I spoke to Sandel ahead of a conference on restitching the social fabric, organised by the housing and communities NGO Create Streets and the think tank Onward. Sandel believes the social fabric has never been seamless, but he thinks that over the last four decades, an “uncritical embrace of the market state” and a “neoliberal version of globalisation” have corroded social ties, leaving us more divided than ever.
For Sandel, decades of liberal optimism have led to an erosion of the social fabric
He identifies three distinct sources of our malaise. The first, “deepening inequalities of income and wealth,” has been exacerbated by the second, “the meritocratic hubris of the successful, the winners of globalisation.” Returning to a key argument of his most recent book, TheTyranny of Merit, he says there is a “growing tendency for those on top to believe that their success is their own doing, the measure of their merit, and that they therefore deserve the full bounty that the market bestows upon them.” This results in “a sense of humiliation and resentment for those who have been left behind, because the implication is if the winners deserve their winning, then those who struggle must deserve their fate as well.” He sees social media as a third aggravating factor, feeding people information and disinformation “based on their already existing affinities, identities and convictions.”
Underpinning this analysis is a critique of liberalism that Sandel has pushed since the publication in 1982 of the book that established him as a philosophical luminary, Liberalism and the Limits of Justice. It was hailed as the strongest challenge yet to the dominant liberalism spearheaded by John Rawls’s A Theory of Justice (1971) and has possibly aged better.
Sandel argues that liberalism promotes “an impoverished conception of the self” rooted in the “conviction that ultimately we are self-made and self-sufficient.” Widespread belief in this “unencumbered self” leads people to “lose sight of their indebtedness” to their families, teachers, communities, even “the times in which they live.”
Liberalism’s second core mistake is to believe that if we agree on fair political procedures, we can leave individuals free to disagree about substantive values. Faith in free trade is linked to this, since liberals falsely believe markets “can spare us the need to engage in messy controversial debates about how to value goods, messy debates about competing conceptions of the good life and the common good.”
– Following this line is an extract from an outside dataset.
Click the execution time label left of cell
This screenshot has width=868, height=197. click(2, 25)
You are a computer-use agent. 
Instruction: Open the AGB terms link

At the same time, liberals since the Enlightenment have embraced Montesquieu’s concept of Doux commerce, the belief that international trade creates an interdependence that deters war. Sandel says he was “always sceptical of that claim.” Putin’s invasion of Ukraine has completely exploded it.
For Sandel, decades of liberal optimism and individualism have led not only to “an erosion of the social fabric” but “an impoverished, hollowed public discourse.” He wants “a new framing,” one that fully acknowledges our interdependence and doesn’t shy away from difficult questions of value. Sandel has been building that frame for decades, and the case for its ability to hold the political big picture has never been more persuasive.